The two-study standard for drugs dates to the early 1960s, when Congress passed a law requiring the FDA to review data from "adequate and well-controlled investigations," before clearing new medications. For decades, the agency interpreted that requirement as meaning at least two studies, preferably with a large number of patients and significant follow-up time. The reason for requiring the second study was to confirm that the first trial's results weren't a fluke and could be reproduced.

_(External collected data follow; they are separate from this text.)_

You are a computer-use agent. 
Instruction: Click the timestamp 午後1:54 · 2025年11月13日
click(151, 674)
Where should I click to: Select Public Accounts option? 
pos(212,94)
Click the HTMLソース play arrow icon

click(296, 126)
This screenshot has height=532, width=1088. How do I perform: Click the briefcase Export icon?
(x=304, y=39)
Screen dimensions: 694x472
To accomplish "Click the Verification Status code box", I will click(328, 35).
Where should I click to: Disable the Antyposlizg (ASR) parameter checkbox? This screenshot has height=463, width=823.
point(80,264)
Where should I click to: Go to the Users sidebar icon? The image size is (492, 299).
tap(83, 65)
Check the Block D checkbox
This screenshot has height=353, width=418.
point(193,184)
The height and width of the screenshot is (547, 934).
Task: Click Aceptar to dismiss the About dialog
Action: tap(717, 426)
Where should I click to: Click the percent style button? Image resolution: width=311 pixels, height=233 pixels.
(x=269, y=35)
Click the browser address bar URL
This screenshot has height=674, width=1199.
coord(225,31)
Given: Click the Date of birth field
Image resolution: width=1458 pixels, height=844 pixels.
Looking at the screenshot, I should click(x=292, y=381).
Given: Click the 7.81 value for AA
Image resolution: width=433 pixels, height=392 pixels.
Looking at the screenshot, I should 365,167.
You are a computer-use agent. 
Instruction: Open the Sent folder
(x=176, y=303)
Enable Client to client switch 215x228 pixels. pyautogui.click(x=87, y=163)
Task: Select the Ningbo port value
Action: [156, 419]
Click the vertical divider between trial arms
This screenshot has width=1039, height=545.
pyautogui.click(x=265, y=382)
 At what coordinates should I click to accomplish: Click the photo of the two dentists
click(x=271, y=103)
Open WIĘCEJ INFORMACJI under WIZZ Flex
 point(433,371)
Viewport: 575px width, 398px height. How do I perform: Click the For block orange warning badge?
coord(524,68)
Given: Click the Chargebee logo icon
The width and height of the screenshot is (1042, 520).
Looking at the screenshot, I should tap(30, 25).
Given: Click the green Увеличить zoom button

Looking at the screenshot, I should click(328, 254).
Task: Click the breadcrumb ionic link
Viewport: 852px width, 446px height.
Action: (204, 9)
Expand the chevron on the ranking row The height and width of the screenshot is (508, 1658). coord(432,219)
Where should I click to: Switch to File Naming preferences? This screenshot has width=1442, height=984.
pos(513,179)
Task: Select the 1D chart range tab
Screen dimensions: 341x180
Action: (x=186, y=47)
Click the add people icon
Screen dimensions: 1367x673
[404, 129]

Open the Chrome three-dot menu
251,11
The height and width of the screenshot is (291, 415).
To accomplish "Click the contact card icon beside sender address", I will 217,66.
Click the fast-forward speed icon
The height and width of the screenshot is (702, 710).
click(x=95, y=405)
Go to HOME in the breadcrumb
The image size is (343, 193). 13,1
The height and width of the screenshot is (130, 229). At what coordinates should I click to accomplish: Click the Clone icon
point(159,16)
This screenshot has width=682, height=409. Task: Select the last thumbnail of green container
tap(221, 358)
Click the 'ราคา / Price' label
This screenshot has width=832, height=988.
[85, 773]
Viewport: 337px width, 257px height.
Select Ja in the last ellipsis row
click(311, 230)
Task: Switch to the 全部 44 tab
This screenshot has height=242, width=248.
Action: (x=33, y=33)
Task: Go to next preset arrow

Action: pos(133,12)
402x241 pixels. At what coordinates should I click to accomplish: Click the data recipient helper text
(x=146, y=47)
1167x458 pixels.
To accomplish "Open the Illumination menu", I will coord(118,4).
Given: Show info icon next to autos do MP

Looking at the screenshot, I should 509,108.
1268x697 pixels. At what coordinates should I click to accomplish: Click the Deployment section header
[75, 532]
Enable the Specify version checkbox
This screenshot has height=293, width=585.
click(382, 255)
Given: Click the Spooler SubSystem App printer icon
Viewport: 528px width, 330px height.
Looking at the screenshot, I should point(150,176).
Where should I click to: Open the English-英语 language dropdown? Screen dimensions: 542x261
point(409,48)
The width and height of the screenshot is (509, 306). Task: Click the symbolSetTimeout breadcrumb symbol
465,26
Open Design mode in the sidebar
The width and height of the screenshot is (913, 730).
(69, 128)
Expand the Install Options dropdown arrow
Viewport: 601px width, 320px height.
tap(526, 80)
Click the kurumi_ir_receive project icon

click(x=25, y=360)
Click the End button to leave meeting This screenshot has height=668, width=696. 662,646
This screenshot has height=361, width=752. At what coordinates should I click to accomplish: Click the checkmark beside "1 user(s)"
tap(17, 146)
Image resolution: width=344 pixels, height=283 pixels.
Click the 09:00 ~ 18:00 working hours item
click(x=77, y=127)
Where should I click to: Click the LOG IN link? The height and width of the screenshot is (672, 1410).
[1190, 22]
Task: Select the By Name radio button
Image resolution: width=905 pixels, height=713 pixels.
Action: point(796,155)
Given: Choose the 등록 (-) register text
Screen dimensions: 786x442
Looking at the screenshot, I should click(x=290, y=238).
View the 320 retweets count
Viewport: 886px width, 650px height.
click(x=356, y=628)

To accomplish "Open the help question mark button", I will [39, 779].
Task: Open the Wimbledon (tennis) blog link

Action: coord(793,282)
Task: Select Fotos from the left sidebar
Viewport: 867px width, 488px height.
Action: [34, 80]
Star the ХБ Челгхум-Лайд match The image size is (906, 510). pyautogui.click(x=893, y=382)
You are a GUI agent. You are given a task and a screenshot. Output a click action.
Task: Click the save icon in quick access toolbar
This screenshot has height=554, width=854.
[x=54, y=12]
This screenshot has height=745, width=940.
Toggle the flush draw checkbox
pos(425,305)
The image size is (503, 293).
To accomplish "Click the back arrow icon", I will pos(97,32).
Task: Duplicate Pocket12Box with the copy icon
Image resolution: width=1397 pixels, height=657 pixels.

But beginning in the 1990s, the FDA increasingly began accepting single studies for the approval of treatments for rare or fatal diseases that companies often struggle to test in large numbers of patients. Over the last five years, roughly 60% of first-of-a-kind drugs approved each year have been cleared based on a single study. The shift reflects laws passed by Congress that directed regulators to be more flexible when reviewing drugs for serious or hard-to-treat conditions.

Since 1997, the FDA has had explicit statutory authority to approve drugs on the basis of a single adequate and well-controlled study combined with confirmatory evidence. Such evidence can include mechanistic data, results in related indications, animal models, class effects, real-world evidence or, in some cases, a second trial.

The former FDA drug director said the change makes sense and reflects the FDA's decades-long move toward relying on one trial, combined with supporting evidence, for various life-threatening diseases, including cancer. "The scientific point is well taken that as we move toward greater understanding of biology and disease we don't need to do two trials all the time," said Dr. Janet Woodcock, who led the FDA's drug center for about 20 years before retiring in 2024.

Makary and Prasad noted that these guidelines had been flexible in the past—specifically in oncology, where 1 study was often enough for a drug approval—but were confusing to drug manufacturers seeking to understand when only 1 trial would be acceptable. Moving forward, the default of using only 1 trial to grant a drug approval should clear up questions surrounding the necessary number of trials.

Woodcock said the new policy announced Wednesday will mainly impact drugs for common diseases that previously weren't eligible for reduced testing standards. "It's not the cancers and the rare diseases that will be affected by this," she noted. "The agency has been approving those on a single trial already."

Rather than focusing on the number of trials, reviewers are expected to concentrate on trial quality, including magnitude of effect, appropriateness of control arms, endpoint selection, statistical power, blinding, handling of missing data, biological plausibility and alignment with intermediate biomarkers.

Makary and Prasad reject criticism that the new policy weakens standards. Both officials argue that two poorly designed trials do not guarantee valid conclusions, and that concentrating review resources on a single rigorous, well-designed study may actually strengthen regulatory scrutiny. "Without examination of the quality of a study, two trials may even provide a false assurance," they wrote.

The latest approach from FDA leadership contrasts with the agency's recent actions on vaccines, gene therapies and other treatments. Last week, the FDA's vaccine division, headed by Prasad, refused to accept Moderna's application for a new mRNA flu shot, saying its clinical trial was insufficient. Then on Wednesday the agency reversed course, saying it would review the vaccine after Moderna agreed to conduct an additional study in older people.

Separately, Prasad has rejected a string of experimental gene therapies and biotech drugs, citing the need for additional studies or more definitive evidence. The trend has weighed on the stocks of many biotech companies and clashed with Makary's public statements promoting the speed and flexibility of the FDA's reviews.

Woodcock said the drug industry will have to wait and see whether the FDA's approach to promising experimental therapies changes. "Implementation will be everything," she said. "Since the agency's approach is unclear, and the industry is already baffled, I don't think this adds any illumination."